We've had quite a bit of snow lately, most of it falling in long, relentless storms of tiny flakes: the kind of snowstorm that softens the edges of not only the physical world but also the world of sound, and, somehow, the province of emotion.
For some reason, ravens seem to be exceptions to that blankness; their silhouettes nearly as sharp as on a clear day, their calls and the rattle of their wings as carrying, their characters as substantial. It's as if they are drawing all the world's crispness into themselves as a joke, leaving the rest of us to drift around, muffled and half-present while they chuckle.
In my opinion, no other trees in Southeast Alaska are as suffused with sheer character as shore pines (Pinus contorta contorta). Over hundreds of years, they grow into an incredible variety of shapes, pressed and bent and corkscrewed by snow and wind and time.

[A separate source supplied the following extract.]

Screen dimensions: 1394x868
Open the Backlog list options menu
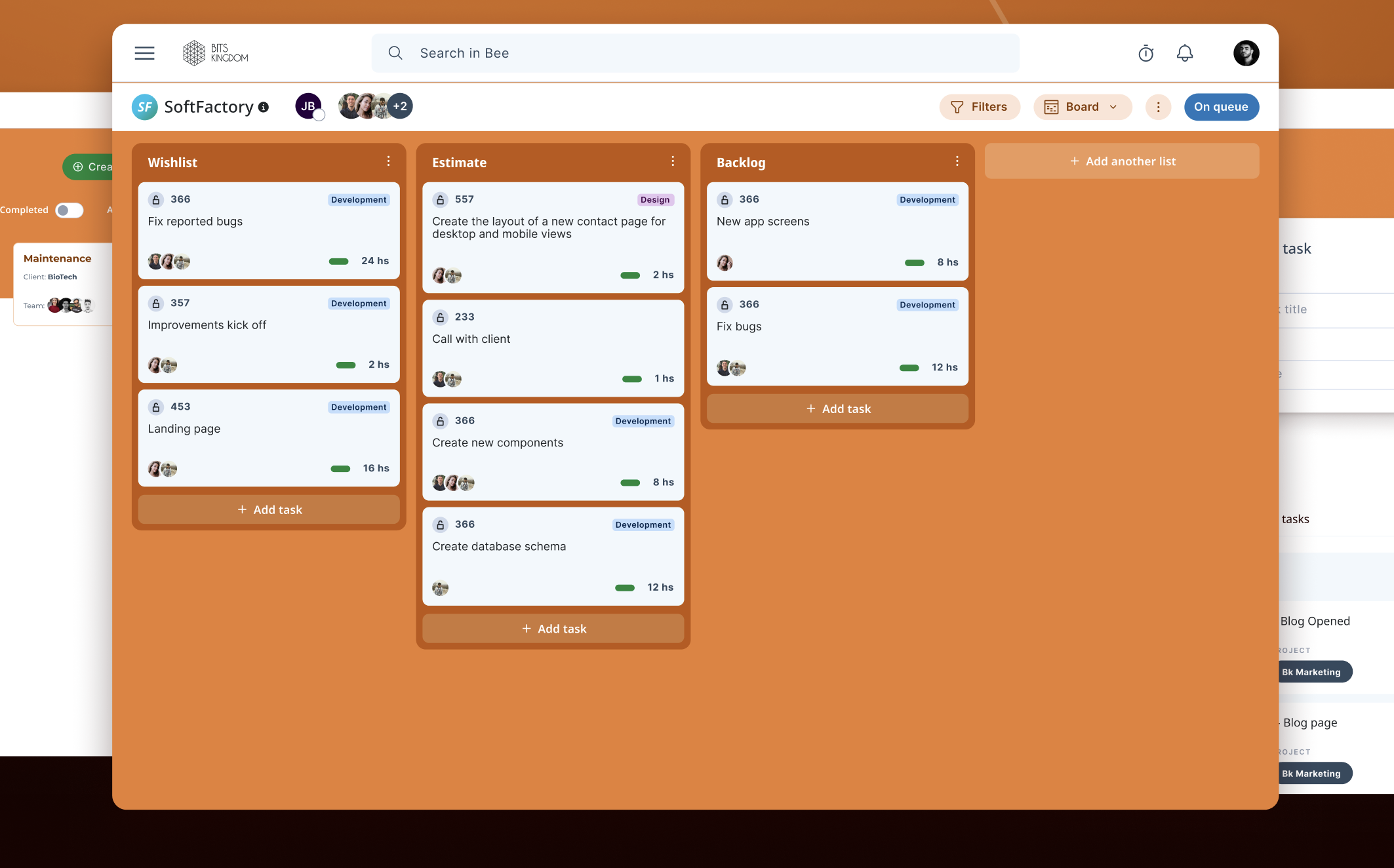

Then, after they live out their multi-century lives and begin to decompose, their unique characters emerge even more strongly. Most have twisted trunks (according to a small study a friend and I did last winter, almost all trunks twist to the right). Some, like this one, twist in incredibly tight spirals, while others are more relaxed. Over time, they begin to look less like tree trunks and more like frayed and rotting ropes, their fibers gone soft and silver.
On a walk yesterday, 1000 feet elevation. Little grainy patches of snow were all that remained from last weekend's snowfall, and the bog grasses/sedges were matted and glum. Wind was gusting, making alder leaves skitter across the road.
The ermine didn't skitter–it rippled, moving along the ground like a minnow along a streambed. I held my breath as it crossed a small meadow and dived into the gloom under a hemlock.
Then I walked on, with leaves skittering around my feet. This is my memory of that encounter.
The Weather Service says we had a dry October, but that doesn't mean sunny. The days have been windswept, cold, and cloudy, for the most part. On my walks I've been watching the tops of the leafless alders, fascinated by the pattern of dark branches against shining sky.
It all looks so cold and lifeless… and then I'll walk past another tree and hundreds of small birds (siskins and probably redpolls too) will explode from the branches and swirl into the sky. They'll eddy for a moment like a river current, then descend to clutter the branches of the next alder. Then, as I approach, they'll take off again, all in unison so that hundreds of tiny, soft wing-claps merge into a great and startling "whump".
This sketch was inspired by those patterns of branches and birds. I haven't quite got the gestures of the alder branches, but I think it captures some of that restless motion.